• What is required
With images removed, transcribe each record exactly as it appears.
(Supplied material)
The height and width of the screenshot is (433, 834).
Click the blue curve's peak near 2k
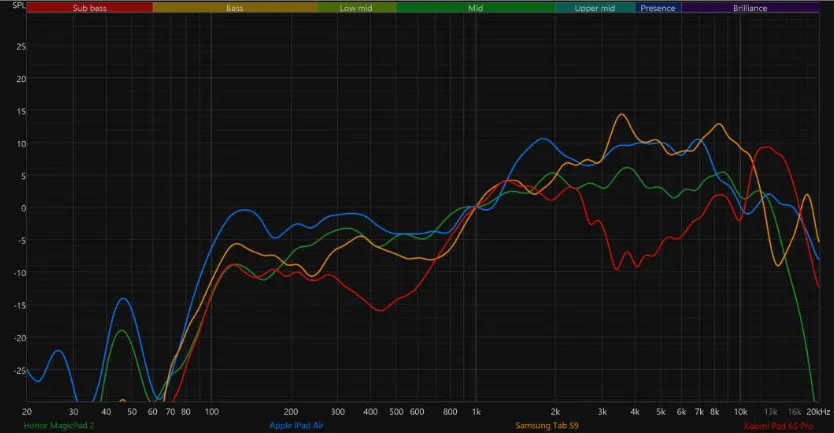pos(543,139)
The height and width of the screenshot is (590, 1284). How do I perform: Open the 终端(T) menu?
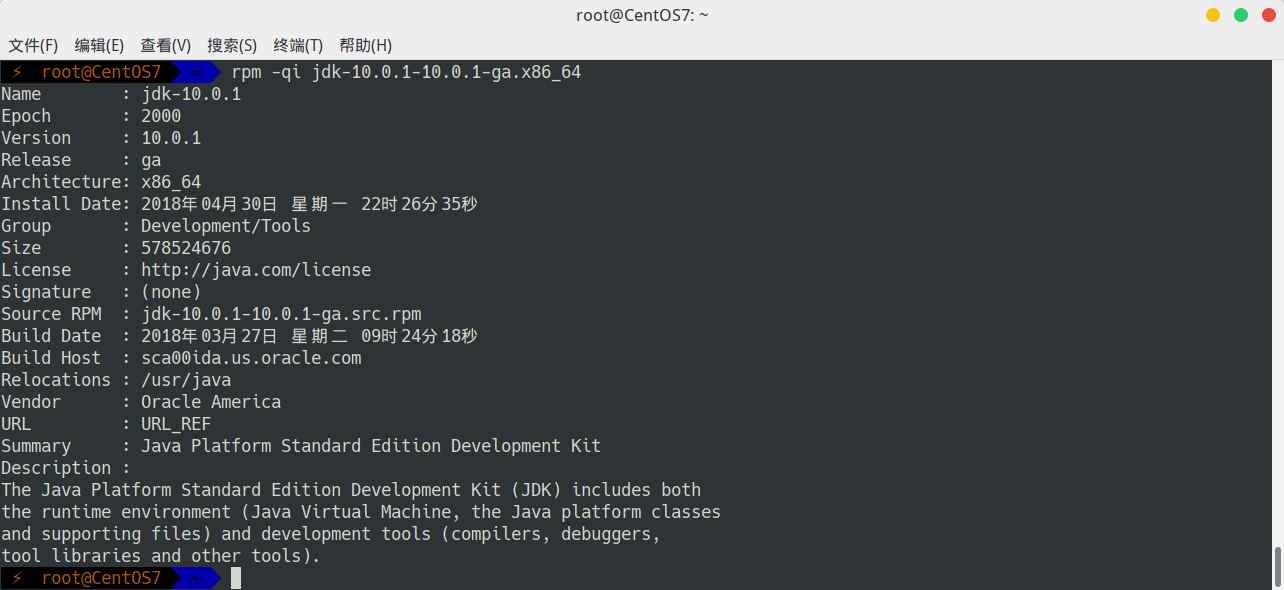[x=298, y=46]
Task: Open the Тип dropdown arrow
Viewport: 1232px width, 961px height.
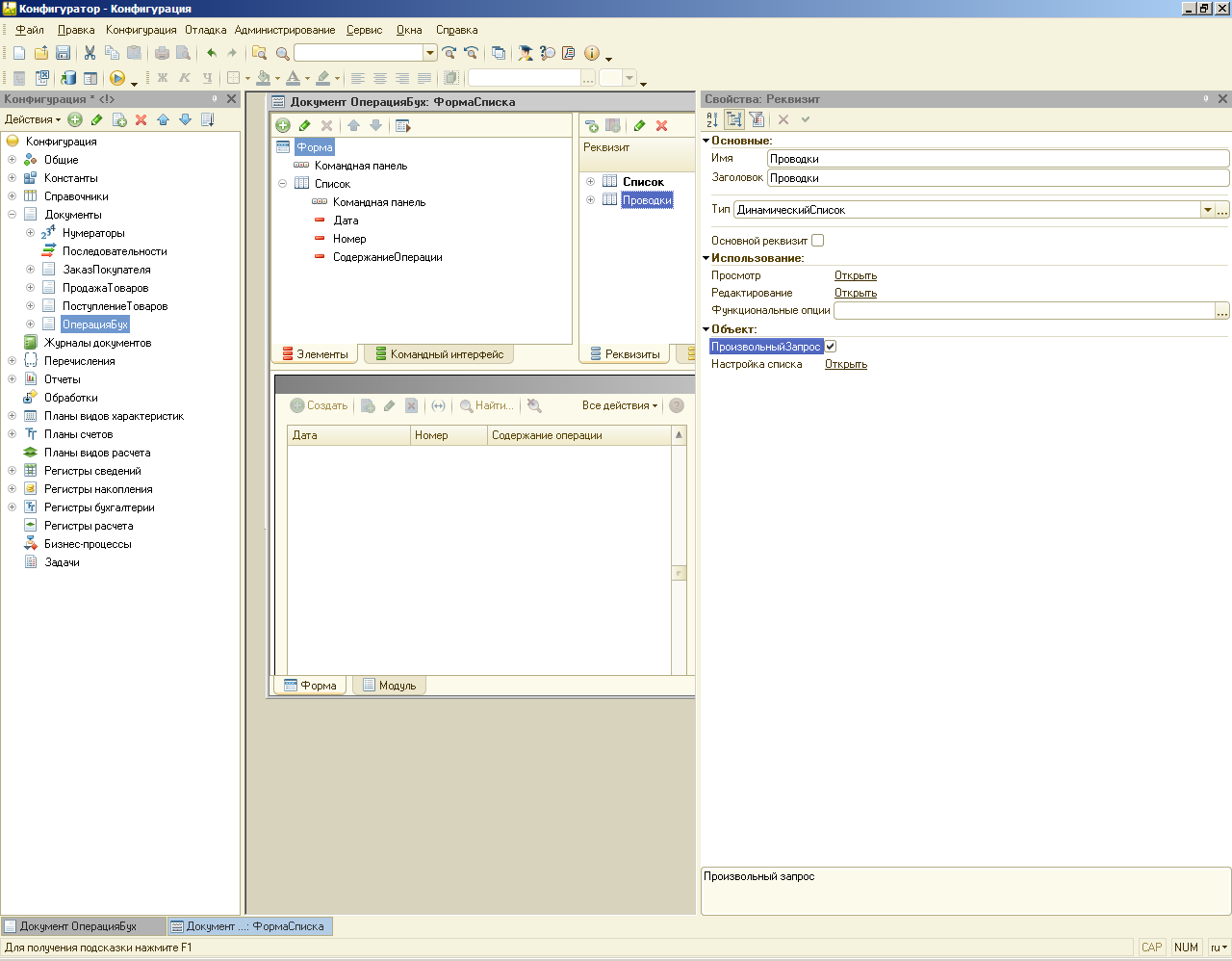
(End Supplied material)
• Solution below
The height and width of the screenshot is (433, 834).
Click the blue curve's peak near 2k
pos(543,139)
The height and width of the screenshot is (590, 1284). How do I perform: Open the 终端(T) menu?
[x=298, y=46]
Task: Open the Тип dropdown arrow
Viewport: 1232px width, 961px height.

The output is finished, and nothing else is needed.